Let it never be said that there are not enough currency vehicles available to mainstream individual investors. Active currency traders have had access to the currency markets via various currency brokers and future contracts. Most advisors recommend that investors have some portion of their portfolio overseas with the currency exposure unhedged. Now that there are a cornucopia of new vehicles available, the real question is how investors should manage, or not, their foreign currency exposure?
Katie Benner at TheStreet.com has a look at the slew of “sophisticated” ETF vehicles that have recently come to market, including the currency ETFs. We have been skeptical of the ETF providers in that they have changed the nature of the ETF value proposition. Apparently we have some support for that:
“Originally, ETFs came out and built on the premise behind indexing — that if you have a broad portfolio and keep expenses low, the odds of beating the typical active manager are pretty good,” says Morris. “But the landscape has changed over the past couple of years and ETF providers have sliced and diced the market into narrower and narrower segments, which is very different from the original intent and the goal of indexing.”
While these products are targeted towards sophisticated individual investors and professionals the risk is that they are poorly understood or misused by individual investors.
Arijit Dutta at Morningstar.com does not specifically address the new currency ETFs, but given this quote we think that they would not be high on the list for individual investors.
Because currency movements are notoriously hard to predict, we would also advise that investors avoid big bets on the direction of the dollar. Yet we also think it’s advisable to have at least a small amount of non-dollar currency exposure in your portfolio. You can look at it as buying some insurance against the possibility of a sharp decline in the dollar. In the long run, foreign-currency exposure also tends to diversify a portfolio nicely.
Given this thinking exposure to international equity, fixed income and cash equivalents would be sufficient to provide most investors with enough non-dollar exposure to suffice.

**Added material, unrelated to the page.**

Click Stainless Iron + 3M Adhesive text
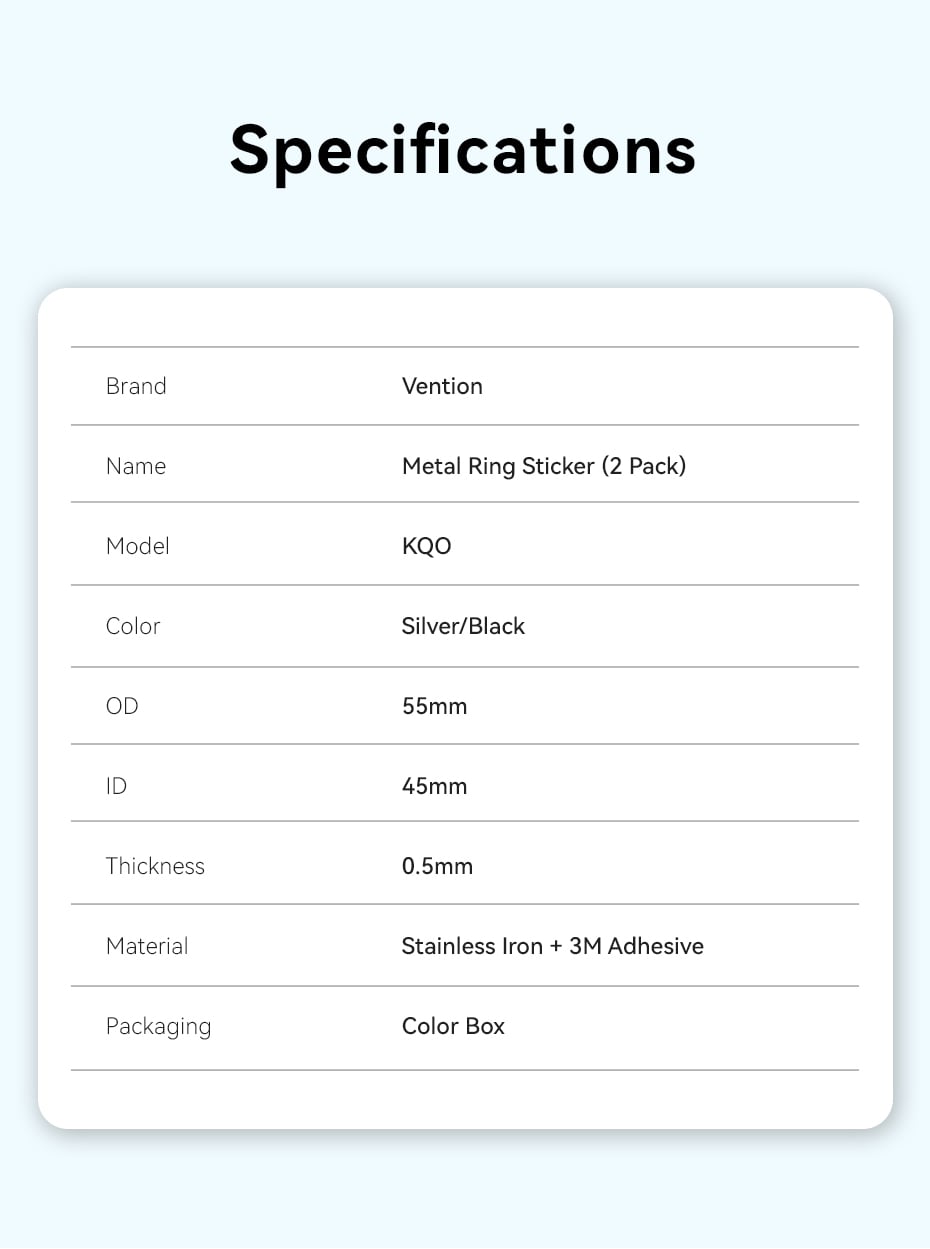(x=553, y=946)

Speaking of the new currency ETFs, Random Roger believes if these six new funds are reasonably successful we can probably expect new ones down the road. By the way Roger is favorably inclined towards the Currency Shares Swedish Krona Trust (FXS).
Adam Warner is all in favor of more currency vehicles, but wants multiply-listed options listed on each of them.
We are all for letting the market sort out the slew of new ETFs. For those investors with strong views on the relative merits of these currencies, then these vehicles provide for an easier route to currency exposure. We are however skeptical that these vehicles will be a wise choice for the majority of investors.